Open gjin10969 opened 11 months ago
https://github.com/rhasspy/piper/blob/master/notebooks/piper_multilingual_training_notebook.ipynb there's no option to train other than from english checkpoint in this notebook, but you can adapt the code, also you will need to build ljspeech dataset for japanese and finetune maybe a chinese checkpoint, which is more similar to your language. https://huggingface.co/datasets/rhasspy/piper-checkpoints/tree/main/zh/zh_CN/huayan/medium finetune chinese model can be more fast than other languages checkpoints. portuguese models were finetuned from english checkpoints and are very very good. Also, i tried to finetune another portuguese model from english checkpoint, and it worked pretty well
@BornSaint @synesthesiam I'm interested in extending this codebase to Japanese. Japanese phoneme dict will be used? If so, could you suggest a short explanation to work on it? And how many hours dataset should be used in minimum to adapt other language's pretrained model to Japanese to achieve natural result near to english model? We have a phoneme dict (g2p dict) and original dataset with more than ~10 hours by high quality recording. In any way, I'll read the code at first.

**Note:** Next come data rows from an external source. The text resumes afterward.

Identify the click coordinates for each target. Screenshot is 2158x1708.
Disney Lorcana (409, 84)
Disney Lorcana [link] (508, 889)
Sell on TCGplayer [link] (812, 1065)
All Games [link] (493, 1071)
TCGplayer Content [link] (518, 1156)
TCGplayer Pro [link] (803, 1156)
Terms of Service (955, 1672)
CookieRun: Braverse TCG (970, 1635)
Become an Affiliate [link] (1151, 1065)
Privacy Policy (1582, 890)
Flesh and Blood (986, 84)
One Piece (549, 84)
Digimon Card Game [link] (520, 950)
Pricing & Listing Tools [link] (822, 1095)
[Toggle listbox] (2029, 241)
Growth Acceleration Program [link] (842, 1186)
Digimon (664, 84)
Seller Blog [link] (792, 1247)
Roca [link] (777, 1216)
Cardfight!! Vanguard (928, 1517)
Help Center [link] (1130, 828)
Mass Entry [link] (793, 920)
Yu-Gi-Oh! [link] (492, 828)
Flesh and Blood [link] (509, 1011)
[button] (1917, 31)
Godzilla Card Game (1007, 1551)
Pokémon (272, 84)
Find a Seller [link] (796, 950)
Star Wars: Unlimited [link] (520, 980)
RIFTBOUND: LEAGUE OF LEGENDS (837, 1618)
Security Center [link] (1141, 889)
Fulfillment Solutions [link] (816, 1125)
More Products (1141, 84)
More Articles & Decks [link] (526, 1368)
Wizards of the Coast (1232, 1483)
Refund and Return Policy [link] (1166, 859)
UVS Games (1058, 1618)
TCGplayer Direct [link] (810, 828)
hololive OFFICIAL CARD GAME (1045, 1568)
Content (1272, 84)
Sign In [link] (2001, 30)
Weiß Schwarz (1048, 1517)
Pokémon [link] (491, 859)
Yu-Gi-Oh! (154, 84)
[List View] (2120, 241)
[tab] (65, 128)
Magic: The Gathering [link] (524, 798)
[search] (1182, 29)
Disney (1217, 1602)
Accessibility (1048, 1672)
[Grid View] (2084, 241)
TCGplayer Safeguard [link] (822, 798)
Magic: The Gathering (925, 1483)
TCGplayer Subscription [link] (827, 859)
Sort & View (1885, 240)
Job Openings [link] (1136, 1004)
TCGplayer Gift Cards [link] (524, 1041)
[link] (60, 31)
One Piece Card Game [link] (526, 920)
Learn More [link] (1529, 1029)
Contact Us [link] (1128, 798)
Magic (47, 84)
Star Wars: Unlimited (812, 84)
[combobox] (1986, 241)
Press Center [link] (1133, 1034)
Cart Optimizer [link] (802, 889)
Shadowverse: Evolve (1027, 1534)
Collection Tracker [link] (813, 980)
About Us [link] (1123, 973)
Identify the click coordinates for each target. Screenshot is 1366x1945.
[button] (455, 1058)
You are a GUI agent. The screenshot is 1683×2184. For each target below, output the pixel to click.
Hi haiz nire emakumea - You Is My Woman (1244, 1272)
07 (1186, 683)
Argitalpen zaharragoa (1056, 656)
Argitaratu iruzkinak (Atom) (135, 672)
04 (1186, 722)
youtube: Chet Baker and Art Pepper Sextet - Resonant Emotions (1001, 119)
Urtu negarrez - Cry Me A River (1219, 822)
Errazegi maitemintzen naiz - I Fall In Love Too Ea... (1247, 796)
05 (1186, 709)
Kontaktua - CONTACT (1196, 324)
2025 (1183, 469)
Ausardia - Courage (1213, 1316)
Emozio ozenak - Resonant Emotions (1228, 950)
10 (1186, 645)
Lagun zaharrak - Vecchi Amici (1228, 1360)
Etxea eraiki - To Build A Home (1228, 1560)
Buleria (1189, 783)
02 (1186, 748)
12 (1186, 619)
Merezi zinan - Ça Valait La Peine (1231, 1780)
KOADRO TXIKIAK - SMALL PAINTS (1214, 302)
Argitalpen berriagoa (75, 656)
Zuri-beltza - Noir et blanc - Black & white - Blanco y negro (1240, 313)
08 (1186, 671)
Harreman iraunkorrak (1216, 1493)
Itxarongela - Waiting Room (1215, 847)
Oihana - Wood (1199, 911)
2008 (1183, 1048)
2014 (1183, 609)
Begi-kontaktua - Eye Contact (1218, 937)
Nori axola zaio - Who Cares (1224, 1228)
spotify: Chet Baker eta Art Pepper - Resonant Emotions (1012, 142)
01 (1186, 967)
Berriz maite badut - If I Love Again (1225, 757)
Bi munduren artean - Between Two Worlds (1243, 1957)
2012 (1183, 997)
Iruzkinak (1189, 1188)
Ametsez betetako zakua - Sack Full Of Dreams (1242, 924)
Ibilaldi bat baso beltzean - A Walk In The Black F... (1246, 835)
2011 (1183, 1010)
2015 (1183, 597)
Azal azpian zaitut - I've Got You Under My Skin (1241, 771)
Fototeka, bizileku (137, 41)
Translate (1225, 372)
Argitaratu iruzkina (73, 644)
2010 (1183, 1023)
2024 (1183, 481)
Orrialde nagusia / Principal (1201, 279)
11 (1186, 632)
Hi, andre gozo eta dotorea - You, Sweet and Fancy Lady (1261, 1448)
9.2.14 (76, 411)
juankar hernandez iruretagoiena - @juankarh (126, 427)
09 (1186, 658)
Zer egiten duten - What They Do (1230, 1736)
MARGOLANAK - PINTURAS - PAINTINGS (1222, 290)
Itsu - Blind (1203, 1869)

@BornSaint picked back up the this thread. I have tried to fine-tune a Chinese model using chinese voice but the phonetics is off. I have provide ~500 wav files. I assume that's more related to the issue with piper-phonetics instead of the core piper lib? there are other libraries that provide better chinese phonetics, is there a way i can use those instead of espeak-ng / piper-phonetics ?
There is a misconception that Chinese is similar just because it is Asian. The language and pronunciation are completely different. In terms of pronunciation and characteristics, Spanish, Portuguese, and Turkish are said to be closer to Japanese.
is there japanese training fine tune the model?